The probe can image up to 15 centimeters deep, and the team reports that scanning from just two or three positions is enough to cover the entire breast. Unlike traditional ultrasound exams, which often require the operator to press the probe firmly into the tissue, this device rests lightly on the skin.
That gentle contact helps preserve the accuracy of what clinicians see.
“With our technology, you simply place it gently on top of the tissue and it can visualize the cysts in their original location and with their original sizes,” Dagdeviren added.
What comes next
The researchers are now running a larger clinical trial at the MIT Center for Clinical and Translational Research and at Massachusetts General Hospital to further evaluate the device’s performance.
At the same time, they are working to shrink the electronics even more. Their goal is a data processing system about the size of a fingernail that could connect directly to a smartphone.
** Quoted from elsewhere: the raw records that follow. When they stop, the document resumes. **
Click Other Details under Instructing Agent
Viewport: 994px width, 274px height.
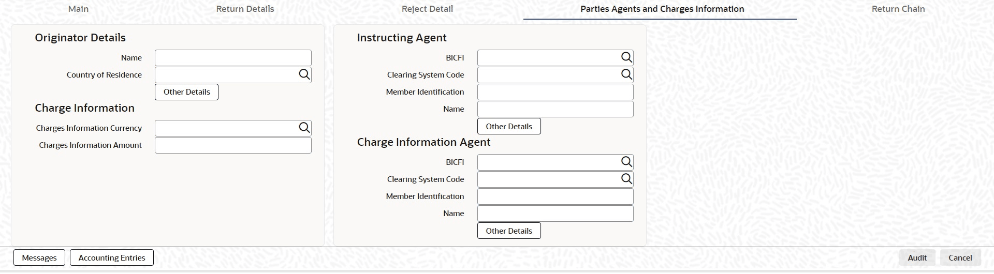click(x=508, y=127)
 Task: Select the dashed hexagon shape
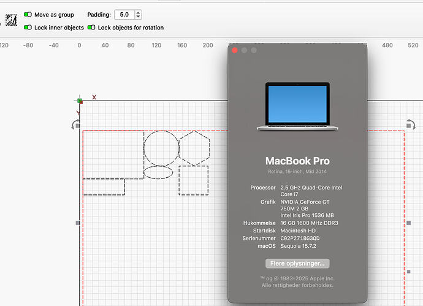tap(194, 148)
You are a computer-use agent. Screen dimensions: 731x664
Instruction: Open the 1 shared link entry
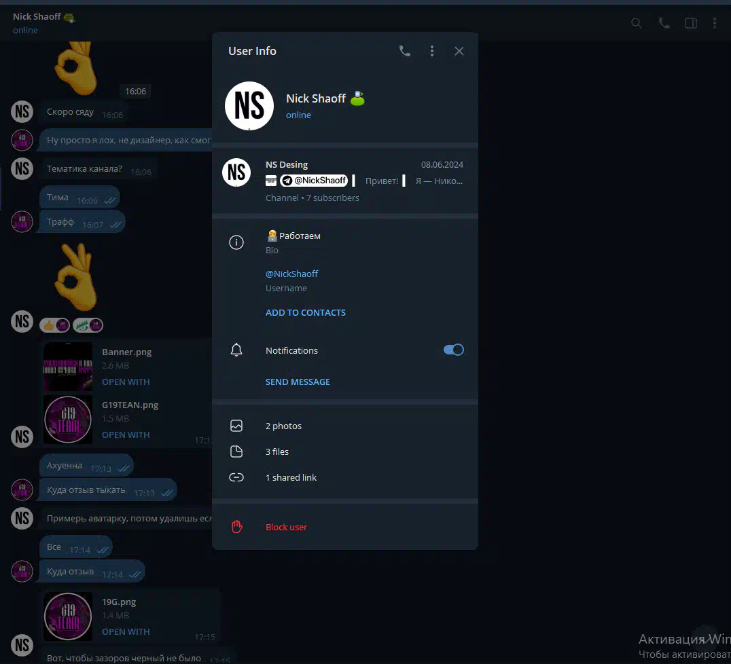(291, 477)
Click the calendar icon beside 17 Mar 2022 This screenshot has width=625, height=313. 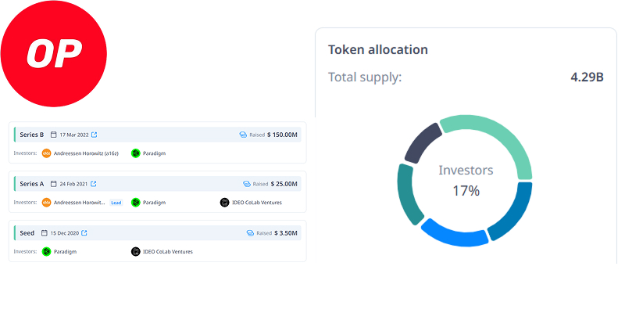pyautogui.click(x=53, y=135)
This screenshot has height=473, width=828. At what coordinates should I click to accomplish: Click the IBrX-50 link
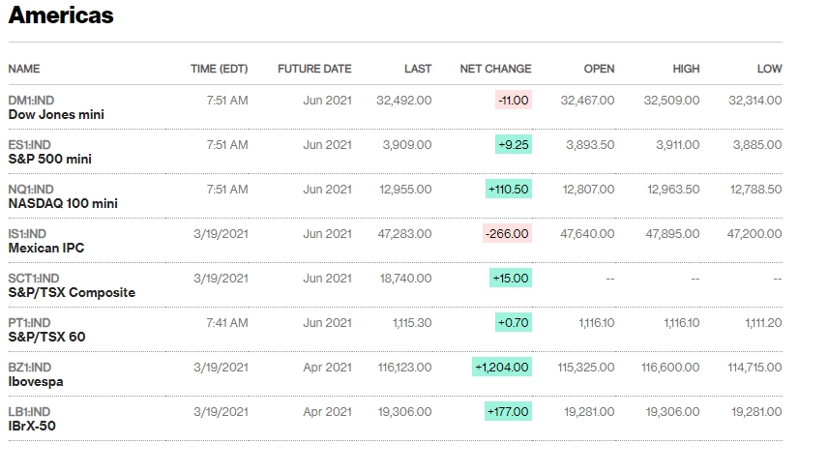coord(33,426)
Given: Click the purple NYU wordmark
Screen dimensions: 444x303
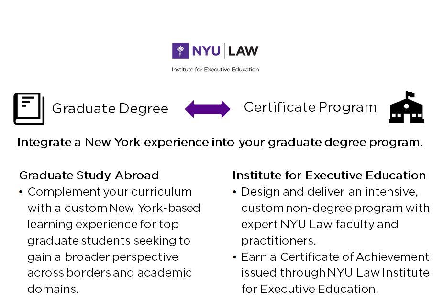Looking at the screenshot, I should [206, 51].
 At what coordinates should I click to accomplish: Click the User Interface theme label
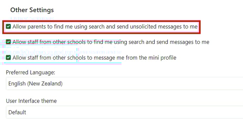31,101
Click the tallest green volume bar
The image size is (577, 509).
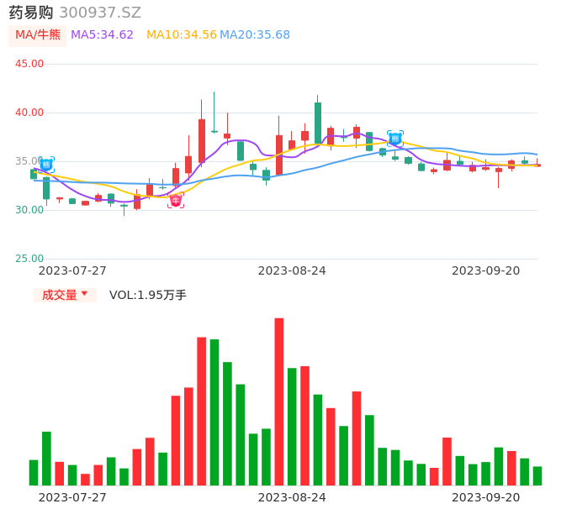point(214,412)
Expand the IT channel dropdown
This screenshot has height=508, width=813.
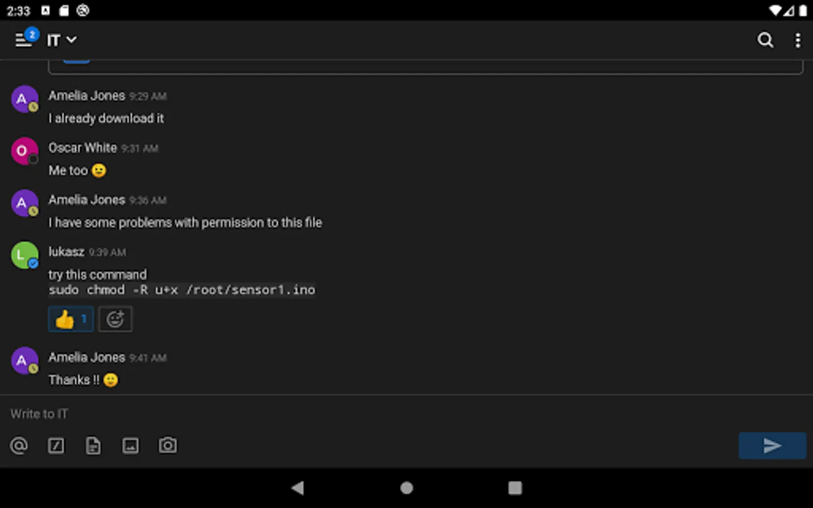(x=62, y=40)
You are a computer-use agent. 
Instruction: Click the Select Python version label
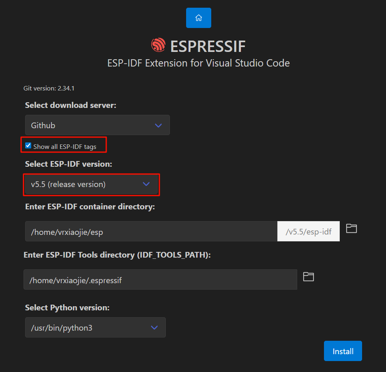point(67,307)
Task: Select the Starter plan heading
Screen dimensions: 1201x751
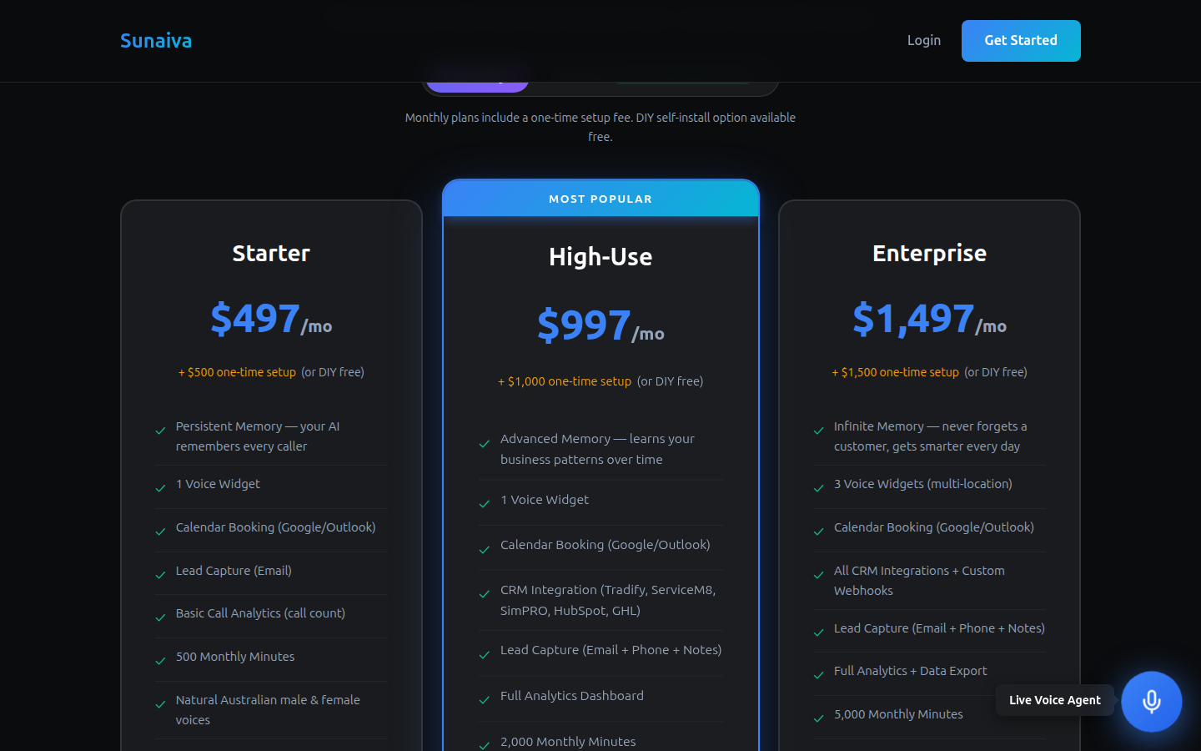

That would eliminate the need for a separate module and laptop, making the entire setup smaller, lighter and easier to use.
The team also plans to develop a smartphone app powered by artificial intelligence to help guide users to the best locations to place the probe on the breast. That kind of guidance could be critical if the device is eventually used by patients at home rather than by trained clinicians.
While the current version could be adopted relatively quickly in doctors’ offices and imaging centers, the researchers ultimately envision a fully wearable sensor for people at high risk of breast cancer. Such a device could be integrated into clothing and used regularly to monitor for changes over time.
Dagdeviren is working to launch a startup to commercialize the technology, with support from MIT entrepreneurship and innovation programs and external funders. The research itself was backed by the National Science Foundation, industry partners and philanthropic foundations.
If the device continues to perform well in trials and makes its way into clinical practice, it could help shift breast cancer screening from a once-a-year event to a more continuous, personalized process — especially for those who need it most but have the least access to advanced imaging today.